Najnowszy kryminał Anny Fryczkowskiej z jednej strony przenosi czytelnika w stare dobre klimaty zagadki zamkniętego pokoju rodem z powieści Agathy Christie. Z drugiej zaś, opowiada o problemach grupy współczesnych kobiet mieszkających w Warszawie XXI wieku, poruszając bardzo aktualne tematy. Przede wszystkim jednak jest to historia kobiecej solidarności, która stanowi remedium na wszystko, nawet na morderstwo...
Zuzia ma piękny dom pod Warszawą. Zaprasza tam swoje koleżanki na babską imprezę. W trakcie przyjęcia jedna z kobiet zostaje zamordowana, a sprawcą musi być któraś z jej przyjaciółek. Śnieżyca odcina domostwo od reszty świata. Nikt z zewnątrz nie miał więc szans, by dostać się do posiadłości i usunąć z tego padołu Bietkę, pisarkę, która, nota bene, sama siebie ogłosiła prawdziwą królową kryminału, zyskując sobie szerokie rzesze czytelników, jak i zazdrosnych koleżanek po piórze.
Z powodu fatalnej pogody na miejsce zbrodni nie może też póki co dojechać policja. Koleżanki więc w ciągu nocy będą próbowały na własną rękę rozwikłać zagadkę morderstwa.
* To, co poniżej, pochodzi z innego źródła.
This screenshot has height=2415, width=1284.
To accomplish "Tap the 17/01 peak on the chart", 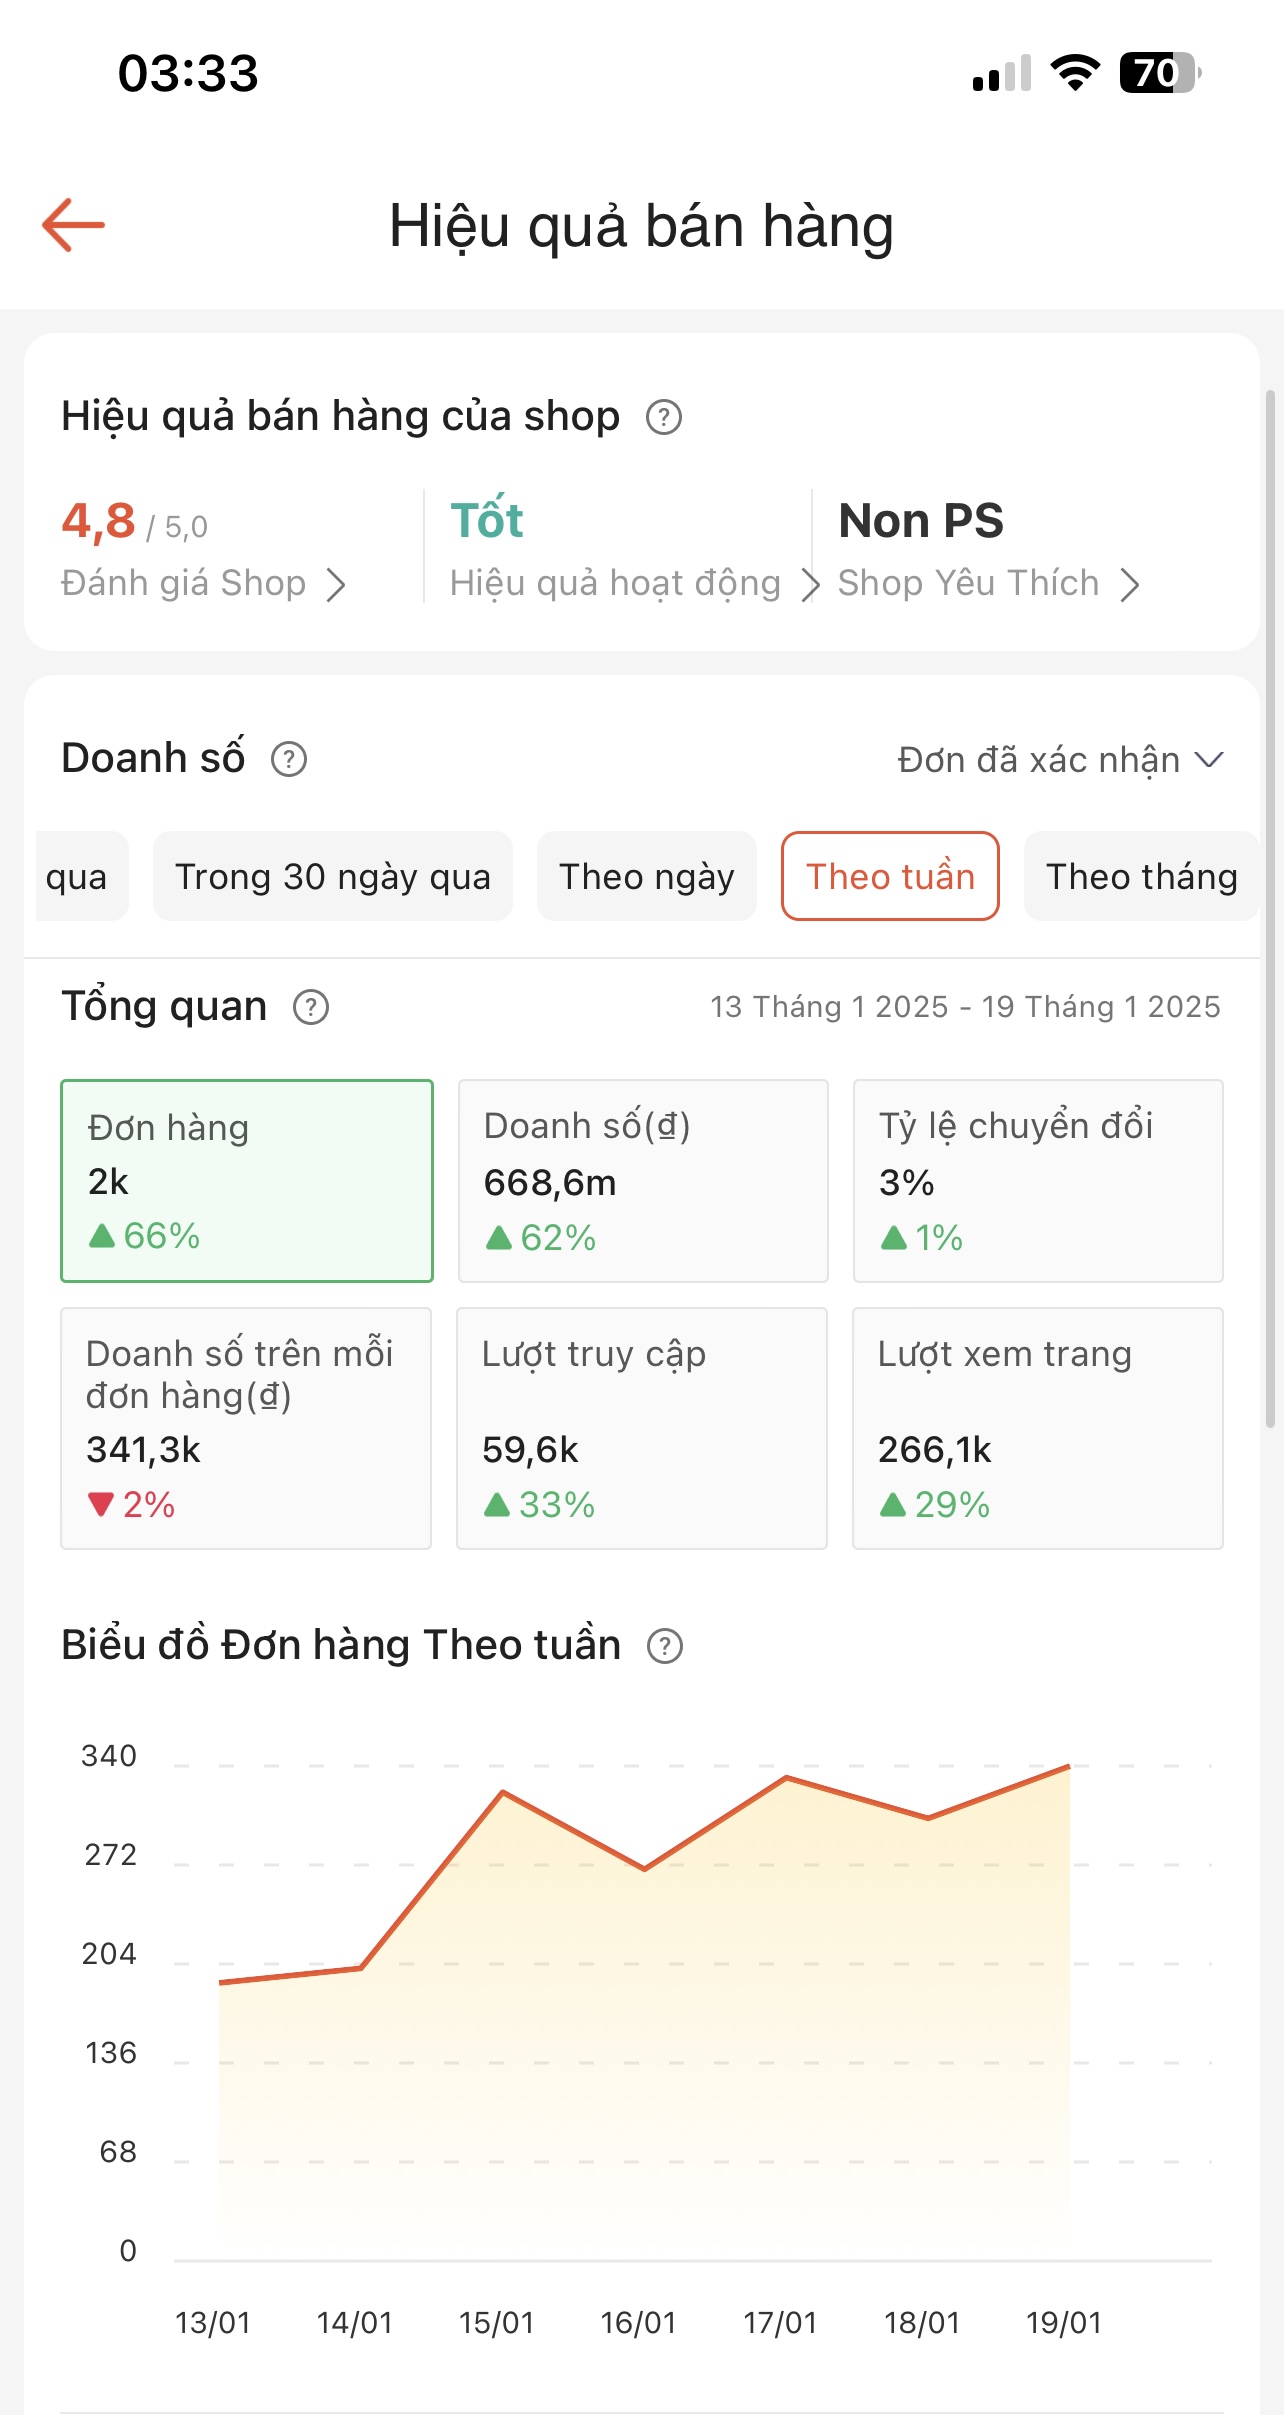I will [787, 1777].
Jest wśród nich Daria - prawicowa pani polityk, wspomniana Zuzia – bogata gospodyni, Kalina – jej niepełnosprawna siostra, dobra dusza Hania, Alka – podrzędna pisarka kryminałów, Uliana – ukraińska pomoc domowa, no i Maksia, czyli tytułowa suczka. Każda (nie licząc psa) miała motyw, by zabić. Każda też miała sposobność, żeby tego dokonać. Czy dojdą do prawdy? A jeśli tak, to co z tą prawdą zrobią?
Tytuł powieści, mrugający okiem do czytelnika skojarzeniami z książką Jerome'a K. Jerome'a, może być mylący. Sześć kobiet w śniegu (nie licząc suki) nie jest lekką opowieścią komediową jak Trzech panów w łódce nie licząc psa. To poważny kryminał, typowy whodunit z zamkniętym kręgiem podejrzanych, wśród których kryje się morderca.
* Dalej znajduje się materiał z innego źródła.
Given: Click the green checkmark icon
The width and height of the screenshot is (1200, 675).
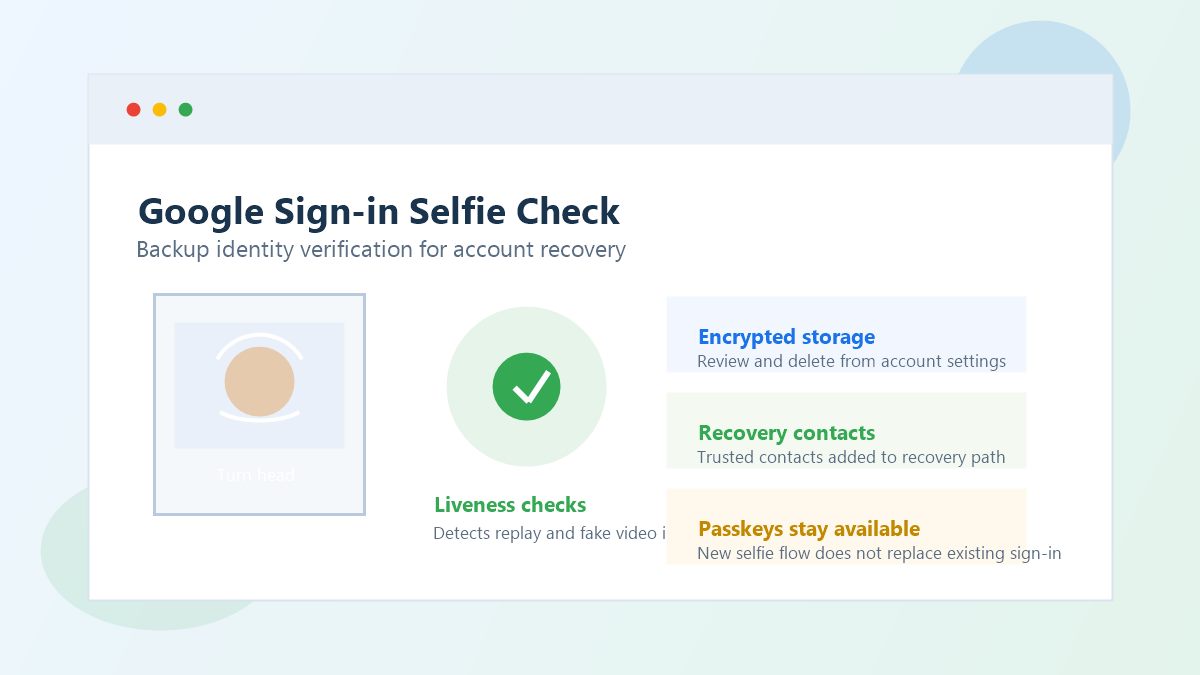Looking at the screenshot, I should (526, 387).
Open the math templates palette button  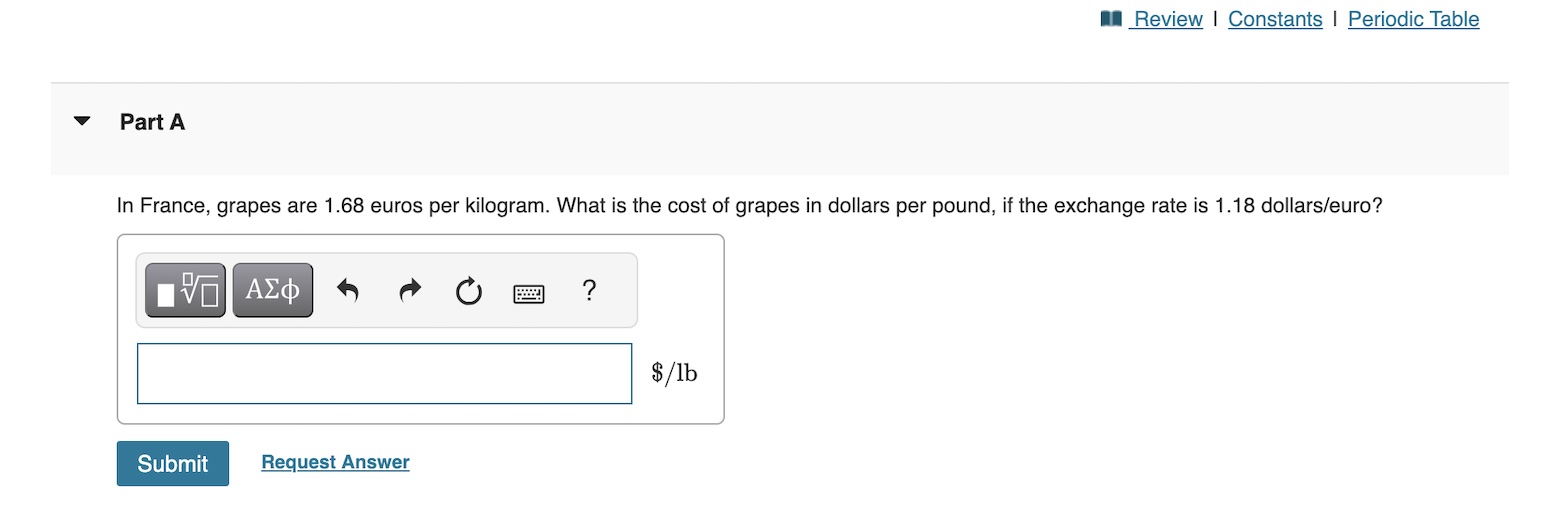point(186,291)
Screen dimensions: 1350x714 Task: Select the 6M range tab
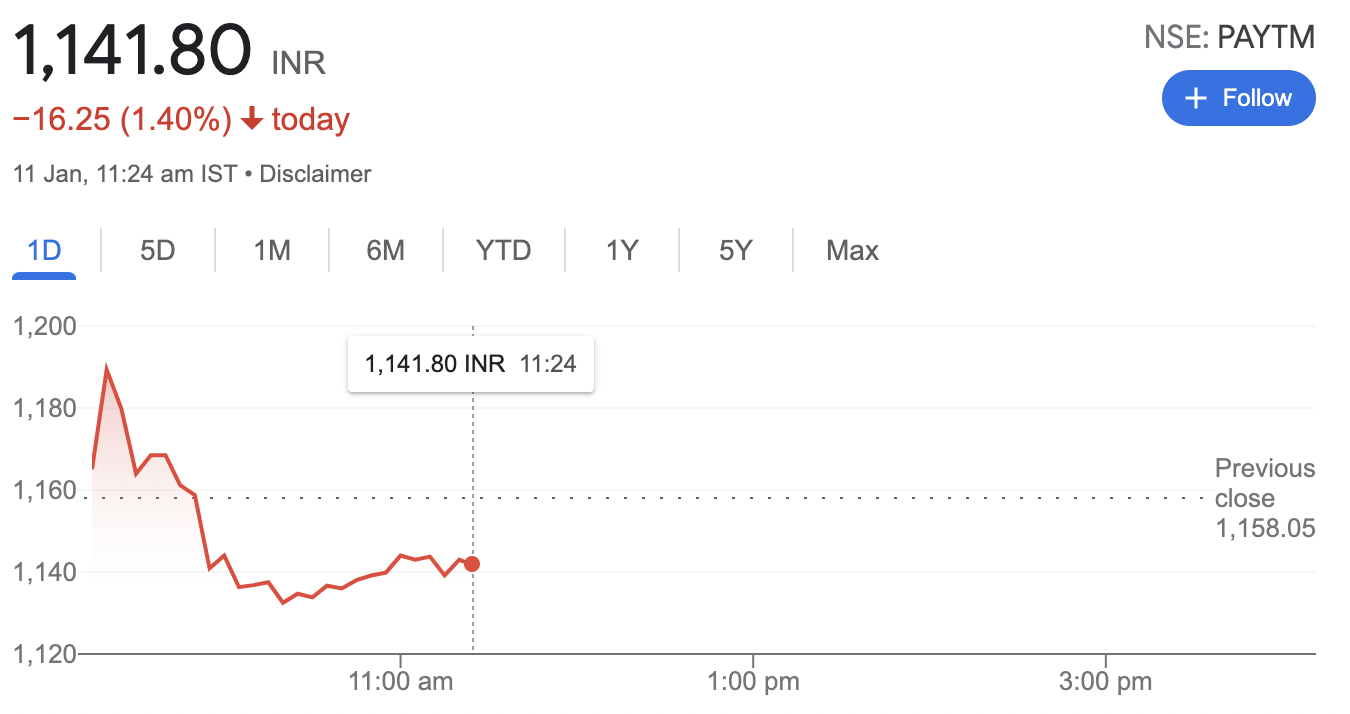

Nieco jednak prościej niż u Agathy Christie jest tu odgadnąć mordercę. A to dlatego, że bohaterki same snują rozważania nad tym, iż w tego typu powieściach winnym okazuje się zazwyczaj ten najmniej podejrzany. Sześć kobiet... nie jest w tym względzie wyjątkiem.
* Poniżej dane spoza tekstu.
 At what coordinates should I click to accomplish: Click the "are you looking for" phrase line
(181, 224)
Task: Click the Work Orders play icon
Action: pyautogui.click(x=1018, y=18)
Fryczkowska zastosowała ciekawy motyw, umieszczając powieść w powieści, i tym samym załatwiając sprawę zakończenia historii poprzez opowiedzenie go w tej wewnętrznej fikcji literackiej.
Ofiarą mordercy pada tu „prawdziwa królowa kryminału”, która wcześniej wygryzła z tronu „królową kryminału”. Tym samym autorka tworzy opowieść o współczesnym rynku wydawniczym, jego brutalnych metodach osiągania sukcesu, który nie zawsze jest powiązany z faktycznym talentem wypromowanego pisarza. Jak wszędzie, liczą się pieniądze i częstotliwość występów w telewizji. Odniesienia do prawdziwych postaci są tu zawoalowane o tyle o ile.
Powieść Fryczkowskiej jest przede wszystkim historią kobiet, ich przyjaźni, ale i rywalizacji między nimi, podkopywania dołków, zazdrości i nienawiści. To opowieść o babskich sprawach, dramatach, które mogą być przezwyciężone dzięki kobiecej solidarności i wzajemnemu wsparciu.
Do tego jest to wszystko wsadzone w mroczny, duszący klimat wielkiej rezydencji, położonej na odludziu, odciętej od cywilizacji zwałami śniegu. Lubimy tak się bać! Pod kocem we własnym fotelu, z kubkiem herbaty i książką w ręku.
Anna Fryczkowska
Sześć kobiet w śniegu (nie licząc suki)
Burda Książki
Warszawa 2016
284 s.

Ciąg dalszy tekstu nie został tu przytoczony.